Mentre i fatti sembrano ridisegnare l’ordine mondiale, con grande evidenza valgono intanto la logica e la pratica di chi è più forte in questa pericolosa confusione. E chissà che anche “confusione” non sia una parola, ed una circostanza, destinata a cambiare senso, se anche questo serve a ribaltare i rapporti di forza a vantaggio di un cambiamento, nel mondo, che si comincia sul serio a vedere e che sa in realtà di ritorno al passato: ad un mondo più diviso, al ritorno degli egoismi sia sociali che nazionali, a società meno mobili ed aperte. Magari, però, addolcite dall’illusione di libertà che ci dà la comunicazione globale e globalizzata, secondo le regole stabilite da una sorta di feudalesimo digitale, tanto da dare un senso nuovo anche alla parola “cambiamento”.

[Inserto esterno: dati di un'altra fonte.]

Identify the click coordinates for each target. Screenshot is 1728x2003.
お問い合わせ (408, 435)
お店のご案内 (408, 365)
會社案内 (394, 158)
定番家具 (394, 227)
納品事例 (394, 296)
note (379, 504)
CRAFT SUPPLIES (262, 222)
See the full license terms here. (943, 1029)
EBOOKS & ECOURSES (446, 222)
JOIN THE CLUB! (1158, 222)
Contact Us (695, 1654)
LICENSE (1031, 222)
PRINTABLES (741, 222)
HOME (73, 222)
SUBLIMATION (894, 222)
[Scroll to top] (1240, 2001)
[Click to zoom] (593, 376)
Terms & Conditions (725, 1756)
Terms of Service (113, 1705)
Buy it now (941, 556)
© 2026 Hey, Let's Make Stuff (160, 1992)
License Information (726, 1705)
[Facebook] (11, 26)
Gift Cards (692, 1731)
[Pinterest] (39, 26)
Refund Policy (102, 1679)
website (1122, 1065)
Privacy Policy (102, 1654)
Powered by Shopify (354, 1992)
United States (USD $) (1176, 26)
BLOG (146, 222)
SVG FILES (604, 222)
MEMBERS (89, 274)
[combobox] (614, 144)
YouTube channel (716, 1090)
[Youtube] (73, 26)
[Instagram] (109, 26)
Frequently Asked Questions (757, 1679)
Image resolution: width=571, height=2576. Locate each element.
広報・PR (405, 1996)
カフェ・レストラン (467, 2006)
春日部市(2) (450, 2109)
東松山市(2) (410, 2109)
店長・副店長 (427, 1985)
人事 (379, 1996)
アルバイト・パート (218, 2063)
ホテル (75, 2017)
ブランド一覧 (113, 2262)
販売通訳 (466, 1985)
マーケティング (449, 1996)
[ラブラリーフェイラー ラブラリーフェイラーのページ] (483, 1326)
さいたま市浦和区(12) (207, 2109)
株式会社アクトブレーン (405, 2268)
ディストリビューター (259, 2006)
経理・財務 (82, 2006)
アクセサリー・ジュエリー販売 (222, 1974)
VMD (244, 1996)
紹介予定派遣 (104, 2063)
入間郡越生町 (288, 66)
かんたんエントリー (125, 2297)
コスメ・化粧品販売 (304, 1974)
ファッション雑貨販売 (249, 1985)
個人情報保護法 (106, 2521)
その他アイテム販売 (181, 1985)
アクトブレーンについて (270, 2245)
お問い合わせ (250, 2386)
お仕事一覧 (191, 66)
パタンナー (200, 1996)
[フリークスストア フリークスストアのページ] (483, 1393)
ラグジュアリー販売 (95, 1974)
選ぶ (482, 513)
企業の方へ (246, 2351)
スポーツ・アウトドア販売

Tornando cose di casa nostra, in questo scivolare dei significati si finisce persino per far apparire naturale e persino logico, che un torturatore venga rimesso in libertà e riportato, a spese dello Stato perché “pericoloso”, nel paese in cui ha commesso i reati che lo hanno, appunto, reso pericoloso. Cioè, messo nelle condizioni per ritornare a commetterli, anziché il contrario.
Ma tant’è, a quanto pare, può bastare questa spiegazione in un’epoca in cui anche le parole perdono, come vediamo, il loro significato ed anche l’indignazione rischia di diventare “conflitto tossico”.
Purtroppo tutti questi esempi hanno davvero a che fare con i giorni che stiamo vivendo, ed è sbagliato considerarli poco più della polemica di uno o qualcuno di questi giorni confusi, tanto poi tutto andrà a posto. Come minimo, i fatti certamente più delle parole che cambiano significato, tutto questo sedimenta e lascia un segno. E rende il dibattito pubblico, quello sì, piuttosto “tossico”.
Rimane la speranza che chi può prima o poi dica qualcosa, almeno per rimettere qualche parola al posto giusto. Non tutte le istituzioni internazionali sono delegittimabili, e nemmeno l’Europa se capisce che oggi più di prima le conviene essere meno ambigua e confusa, e più unita per essere più forte. Non lo è certamente il nostro Presidente della Repubblica, che sul conflitto istituzionale forse qualcosa potrebbe dire. Non lo può essere quella parte della politica e della società italiana, compreso il mondo della cultura, che dovrebbe fare qualche sforzo in più per uscire dai semplici rimpianti che vanno poco oltre la testimonianza, dai tatticismi poco efficaci, da una certa afonia, dalle divisioni. Anche questo rende più semplice il gioco di specchi di chi intanto lavora per dare un volto autoritario alla democrazia. Oppure, se qualcosa non cambia, dovremo convincerci che Willie Peyote, al Festival di Sanremo, ha capito dell’Italia più di un bel pezzo della politica che questa deriva in fin dei conti non la vuole.